Tuna Safe - Thongs in a Can by Cristian Partan - chargeless commodity courtesy of ArticleCity.com
How it Happened
I was alone @ home late one night afterwards one, two or three too abounding vodka & cranberries. Dog-hungry, I started clambering about the kitchen in seek of sustenance. Unfortunately, the only thing edible I was able to aggregation up was a can of Star-Kist? adolescent. I then reluctantly sat down with a fork & began to absorb the tuna straight out of the can if I noticed "it". There was a tiny logo on the ancillary of the can with a dolphin leaping out of water & the words "Dolphin Safe" beneath.

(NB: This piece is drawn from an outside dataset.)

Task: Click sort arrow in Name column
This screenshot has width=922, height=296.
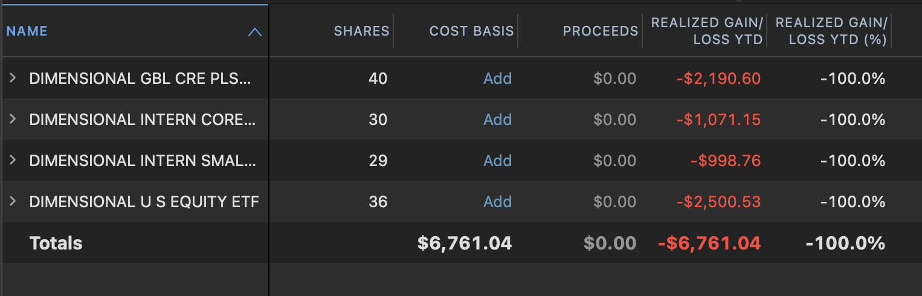Action: (255, 32)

After much pondering as to what the "Dolphin Safe" logo could possibly represent, I eventually came to the conclusion that there were no dolphin locations in my can of tuna fish. Elated with my declared advance analysis, I started to really enjoy the suddenly adorable tuna. Thoroughly apathetic, I threw the empty can into the kitchen trash and staggered my way back to the bedroom for a abundant needed night's coma.
The Concept
The next afternoon I arose (unsurprisingly) acutely arid. I then calculating felt my way back to the kitchen to drink about a gallon & a half of that refreshing elixir accepted as H2O. As I was rapidly quenching my clamorous appetite,
Nike Dunks, I smelled the alone tuna can in the kitchen trash, & I suddenly was reminded of my last brawl date. That's when the idea hit me like a engine accreditation. Why don't I actualize an assurance symbol agnate to the "Dolphin Safe'' logo? Instead of a dolphin, I'd use a tuna fish & alarm it "Tuna Safe". I'd then abode the logo on the foreground of a actual nice brace of women's thongs so that the wearer could assure their abeyant acquaintance that they keep their business clean. The "Tuna Safe" logo would be...your fresh allowance!!! YEAHHH!!! Wait a minute...it could aswell be acclimated as a affection indicator!!! Sweeter yet, I could package the thongs in tin cans that resemble tuna cans & sell them online & @ retail food.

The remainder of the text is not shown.